I am sure that there are some small, stand-alone restaurants where something similar to this may happen, but this rose tinted illusion is the creation of T.V. chefs with heavy ladles of artistic licence for dramatic effect…

The truth, as I’m sure you can imagine, is rather different. With an average weekly food spend of more than £10K; I would indeed need a lot of time and a huge wicker basket to bring home the proverbial banqueting bacon.

For me, one of the best features of One Great George Street is that as a consequence of being an independent venue I have complete control over which suppliers I choose to use. There are some catering venues, and in particular multinational chains, that have company-wide nominated suppliers that the chef has to use, whether they want to or not. I have friends that have left positions rather than being forced to serve what they consider to be inferior produce.

Here at One Great George Street we also have a nominated supplier list, but one that is nominated by me. Obviously cost is an important consideration when taking on a new company, but more importantly it is the quality of their produce. Over the years we have tended to use smaller companies because in general they look after their customers with more care and we like to know the name and the face of our contact in these companies.

For instance one of my butchers is made up of just 5 or 6 employees. They have purposely restricted their business to the local area and because they are so few they all share in the buying, cutting and delivering of the meat. The beauty for me is the fact that not only is their quality fantastic, but every day I have a proper butcher delivering to my door, not just a driver. This way I can find out what’s good to buy or essential to avoid when writing menus and because butchers are the worst gossips in the world I can keep my ear to the ground with what’s happening around town that you can’t read in the trade press. Believe me, some of it you would not believe!

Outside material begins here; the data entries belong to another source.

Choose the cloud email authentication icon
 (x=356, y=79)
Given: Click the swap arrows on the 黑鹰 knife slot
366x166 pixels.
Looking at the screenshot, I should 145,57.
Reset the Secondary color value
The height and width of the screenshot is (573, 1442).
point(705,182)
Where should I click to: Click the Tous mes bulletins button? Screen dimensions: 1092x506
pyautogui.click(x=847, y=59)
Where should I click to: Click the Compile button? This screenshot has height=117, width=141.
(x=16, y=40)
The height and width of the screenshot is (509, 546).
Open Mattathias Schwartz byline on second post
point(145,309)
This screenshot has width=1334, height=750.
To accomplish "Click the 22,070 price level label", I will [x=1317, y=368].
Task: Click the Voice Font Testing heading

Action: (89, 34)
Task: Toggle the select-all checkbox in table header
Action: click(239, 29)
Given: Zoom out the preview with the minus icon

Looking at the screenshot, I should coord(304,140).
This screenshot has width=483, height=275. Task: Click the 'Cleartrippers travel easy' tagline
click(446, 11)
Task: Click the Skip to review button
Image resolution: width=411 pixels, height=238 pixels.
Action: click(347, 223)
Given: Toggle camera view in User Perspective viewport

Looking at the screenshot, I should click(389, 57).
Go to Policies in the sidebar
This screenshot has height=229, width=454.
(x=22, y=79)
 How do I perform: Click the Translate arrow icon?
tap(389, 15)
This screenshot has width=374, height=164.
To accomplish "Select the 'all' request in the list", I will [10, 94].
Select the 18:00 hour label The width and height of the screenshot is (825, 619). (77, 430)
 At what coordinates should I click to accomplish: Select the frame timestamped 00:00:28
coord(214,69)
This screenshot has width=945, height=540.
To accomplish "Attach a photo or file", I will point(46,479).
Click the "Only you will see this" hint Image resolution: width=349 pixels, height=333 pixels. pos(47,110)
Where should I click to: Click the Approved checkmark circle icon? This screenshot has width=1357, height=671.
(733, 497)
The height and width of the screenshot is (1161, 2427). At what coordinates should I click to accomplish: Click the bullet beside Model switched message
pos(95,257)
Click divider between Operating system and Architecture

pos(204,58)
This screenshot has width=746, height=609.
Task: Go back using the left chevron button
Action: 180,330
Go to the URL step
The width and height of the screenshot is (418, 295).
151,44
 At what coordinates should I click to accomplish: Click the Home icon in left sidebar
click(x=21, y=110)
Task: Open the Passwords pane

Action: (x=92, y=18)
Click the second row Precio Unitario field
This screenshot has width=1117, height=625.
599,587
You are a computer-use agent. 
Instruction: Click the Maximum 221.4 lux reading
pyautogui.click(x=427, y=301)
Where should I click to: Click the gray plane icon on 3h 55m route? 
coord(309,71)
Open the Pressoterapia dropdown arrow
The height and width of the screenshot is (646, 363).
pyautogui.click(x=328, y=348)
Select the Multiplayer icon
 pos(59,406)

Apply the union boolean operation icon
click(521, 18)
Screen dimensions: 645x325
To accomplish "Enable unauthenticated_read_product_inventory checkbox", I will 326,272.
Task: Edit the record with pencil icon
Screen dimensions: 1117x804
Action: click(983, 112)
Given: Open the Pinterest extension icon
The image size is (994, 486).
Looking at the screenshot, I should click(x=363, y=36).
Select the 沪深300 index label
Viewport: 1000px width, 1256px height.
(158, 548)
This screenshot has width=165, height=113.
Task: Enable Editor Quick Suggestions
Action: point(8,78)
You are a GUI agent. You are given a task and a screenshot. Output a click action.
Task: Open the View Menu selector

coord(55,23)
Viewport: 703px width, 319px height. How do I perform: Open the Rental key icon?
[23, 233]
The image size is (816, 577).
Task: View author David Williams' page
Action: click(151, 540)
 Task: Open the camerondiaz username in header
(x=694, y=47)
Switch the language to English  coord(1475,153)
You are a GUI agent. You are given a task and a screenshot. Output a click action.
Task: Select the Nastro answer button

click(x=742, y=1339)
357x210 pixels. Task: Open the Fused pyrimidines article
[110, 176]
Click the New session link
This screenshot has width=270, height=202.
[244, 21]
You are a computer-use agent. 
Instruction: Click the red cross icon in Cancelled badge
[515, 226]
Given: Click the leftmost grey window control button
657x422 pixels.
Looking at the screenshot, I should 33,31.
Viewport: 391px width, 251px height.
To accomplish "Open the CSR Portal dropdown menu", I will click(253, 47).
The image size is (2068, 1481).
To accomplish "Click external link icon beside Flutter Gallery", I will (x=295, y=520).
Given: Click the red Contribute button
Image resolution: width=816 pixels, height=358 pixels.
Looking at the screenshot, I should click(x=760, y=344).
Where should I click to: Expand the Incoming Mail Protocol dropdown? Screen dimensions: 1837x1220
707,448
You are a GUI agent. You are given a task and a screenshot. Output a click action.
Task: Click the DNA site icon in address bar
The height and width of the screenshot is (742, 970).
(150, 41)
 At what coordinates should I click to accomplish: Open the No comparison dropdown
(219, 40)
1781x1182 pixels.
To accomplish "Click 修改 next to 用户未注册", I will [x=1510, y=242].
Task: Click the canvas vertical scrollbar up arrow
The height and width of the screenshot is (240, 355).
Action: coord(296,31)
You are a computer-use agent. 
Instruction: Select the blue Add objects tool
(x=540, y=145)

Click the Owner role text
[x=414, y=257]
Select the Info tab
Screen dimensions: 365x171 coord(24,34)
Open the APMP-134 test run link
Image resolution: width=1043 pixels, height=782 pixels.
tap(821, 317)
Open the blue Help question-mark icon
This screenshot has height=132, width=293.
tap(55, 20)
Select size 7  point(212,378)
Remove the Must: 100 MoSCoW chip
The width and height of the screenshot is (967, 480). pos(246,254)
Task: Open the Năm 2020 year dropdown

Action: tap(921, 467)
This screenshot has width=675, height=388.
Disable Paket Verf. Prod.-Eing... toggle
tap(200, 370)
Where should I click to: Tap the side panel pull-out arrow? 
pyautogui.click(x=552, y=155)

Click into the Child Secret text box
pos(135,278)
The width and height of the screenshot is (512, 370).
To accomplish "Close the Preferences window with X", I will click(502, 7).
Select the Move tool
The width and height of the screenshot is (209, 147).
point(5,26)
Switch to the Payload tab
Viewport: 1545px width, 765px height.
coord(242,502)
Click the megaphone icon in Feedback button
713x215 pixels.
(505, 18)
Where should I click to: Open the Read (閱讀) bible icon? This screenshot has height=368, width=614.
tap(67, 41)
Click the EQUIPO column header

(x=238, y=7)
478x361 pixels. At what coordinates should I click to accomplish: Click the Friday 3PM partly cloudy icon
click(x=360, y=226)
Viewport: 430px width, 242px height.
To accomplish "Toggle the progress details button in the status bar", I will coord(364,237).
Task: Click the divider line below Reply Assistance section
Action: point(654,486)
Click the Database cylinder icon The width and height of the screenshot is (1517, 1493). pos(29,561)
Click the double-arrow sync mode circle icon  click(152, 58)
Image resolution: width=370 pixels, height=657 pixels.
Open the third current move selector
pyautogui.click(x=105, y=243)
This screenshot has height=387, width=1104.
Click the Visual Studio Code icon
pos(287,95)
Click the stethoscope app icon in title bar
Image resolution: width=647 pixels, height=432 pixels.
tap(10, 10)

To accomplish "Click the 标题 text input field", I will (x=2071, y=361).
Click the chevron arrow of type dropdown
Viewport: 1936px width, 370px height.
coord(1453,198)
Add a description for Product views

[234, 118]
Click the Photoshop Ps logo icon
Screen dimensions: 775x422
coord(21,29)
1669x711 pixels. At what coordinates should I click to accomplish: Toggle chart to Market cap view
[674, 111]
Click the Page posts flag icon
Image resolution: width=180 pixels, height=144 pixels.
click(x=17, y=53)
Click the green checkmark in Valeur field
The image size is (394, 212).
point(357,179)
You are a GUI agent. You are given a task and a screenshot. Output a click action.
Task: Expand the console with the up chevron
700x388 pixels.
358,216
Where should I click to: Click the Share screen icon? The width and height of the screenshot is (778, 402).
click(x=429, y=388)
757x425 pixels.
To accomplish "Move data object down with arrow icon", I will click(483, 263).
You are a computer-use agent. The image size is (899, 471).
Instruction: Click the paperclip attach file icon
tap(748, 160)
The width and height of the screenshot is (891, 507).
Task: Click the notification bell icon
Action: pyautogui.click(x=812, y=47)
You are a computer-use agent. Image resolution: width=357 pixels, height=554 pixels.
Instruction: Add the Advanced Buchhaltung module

Similarly my dry stores and frozen food company is by industry standards one of the smaller players, but for me it is everything I am looking for in a supplier. Not only are they consummately professional every time we deal with them but they also do a lot of work with local farms and businesses to promote the local economy and provide chefs with much needed provenance. There are cheaper suppliers out there but compromising on quality is the first step on a very slippery slope.

Our suppliers are also aware that no one is fire proof and they are all only as good as their last delivery. We recently had a company who for one reason or another began to really struggle with product quality and in the end we had to remove them from our supplier list. It was sad because we had worked with them for many years but as I said, we will not compromise on quality for our customers.